Development tools and build scripts are written predominantly in Python with some Shell script and PHP.

MantisBT's codebase dates back to a time when PHP's support for object-oriented programming principles was in its infancy.
As of version 1.2.0, the majority of the MantisBT codebase still uses procedural programming principles, however some sections have been converted to make use of PHP 5's new object model.

===Database storage===
Data is stored in a relational database management system by means of the ADOdb database abstraction library. MantisBT supports MySQL, MariaDB and PostgreSQL. It has experimental support for Microsoft SQL and Oracle.

MantisBT maintains a database upgrade path between versions by modifying the database schema incrementally. During the installation of MantisBT, database schema modifications are replayed all the way back from early versions of MantisBT to reach the latest state.

==Requirements==

MantisBT requires a configured web server, the PHP programming language interpreter and a relational database management system supported by MantisBT and ADOdb.

As of June 2022, the stable branch of MantisBT requires PHP 7.0 or later.

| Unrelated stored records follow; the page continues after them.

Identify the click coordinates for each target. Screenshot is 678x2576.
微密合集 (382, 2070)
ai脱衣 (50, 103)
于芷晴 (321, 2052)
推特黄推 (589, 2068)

Several PHP extensions are required to enable specific functionality or for performance reasons; the extension for the RDBMS being used (i.e. mysqli) is mandatory.

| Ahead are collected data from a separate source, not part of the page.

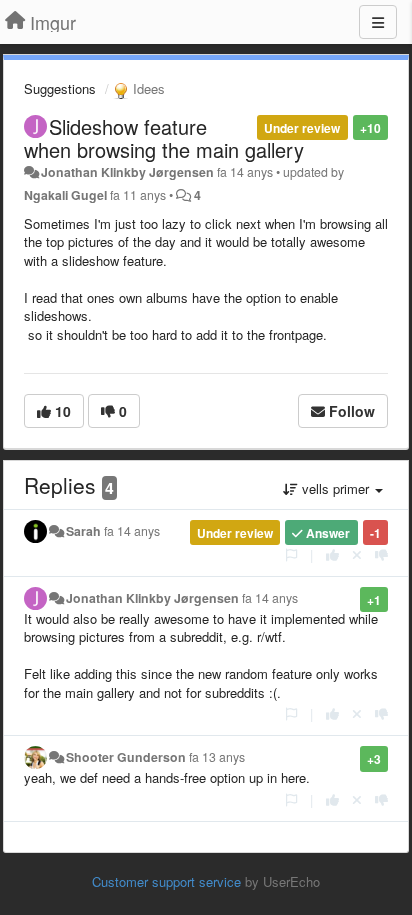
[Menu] (378, 22)
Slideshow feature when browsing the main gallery (164, 138)
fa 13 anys (217, 757)
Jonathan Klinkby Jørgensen (127, 172)
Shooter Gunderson (126, 757)
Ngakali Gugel (65, 195)
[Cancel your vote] (357, 554)
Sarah (83, 531)
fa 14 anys (132, 531)
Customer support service (166, 881)
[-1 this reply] (381, 554)
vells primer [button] (335, 488)
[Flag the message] (291, 554)
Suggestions (60, 88)
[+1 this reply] (332, 554)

MantisBT bundles a number of dependencies with each release including:
- ADOdb for abstraction of support for relational database management systems
- Disposable for disposable e-mail checking functionality
- eZ Components for plotting of statistics
- NuSOAP for SOAP web service support
- PHPMailer for e-mail sending support
- Projax for Ajax capabilities in the user interface
- RSS Builder for RSS feed support
- PHP UTF-8 wrapper library for internationalization support in absence of PHP's mb_string extension

For drawing graphs of relationships between issues, GraphViz is required. MantisBT also has an alternative dependency upon the commercial JpGraph graphics library for plotting of statistics.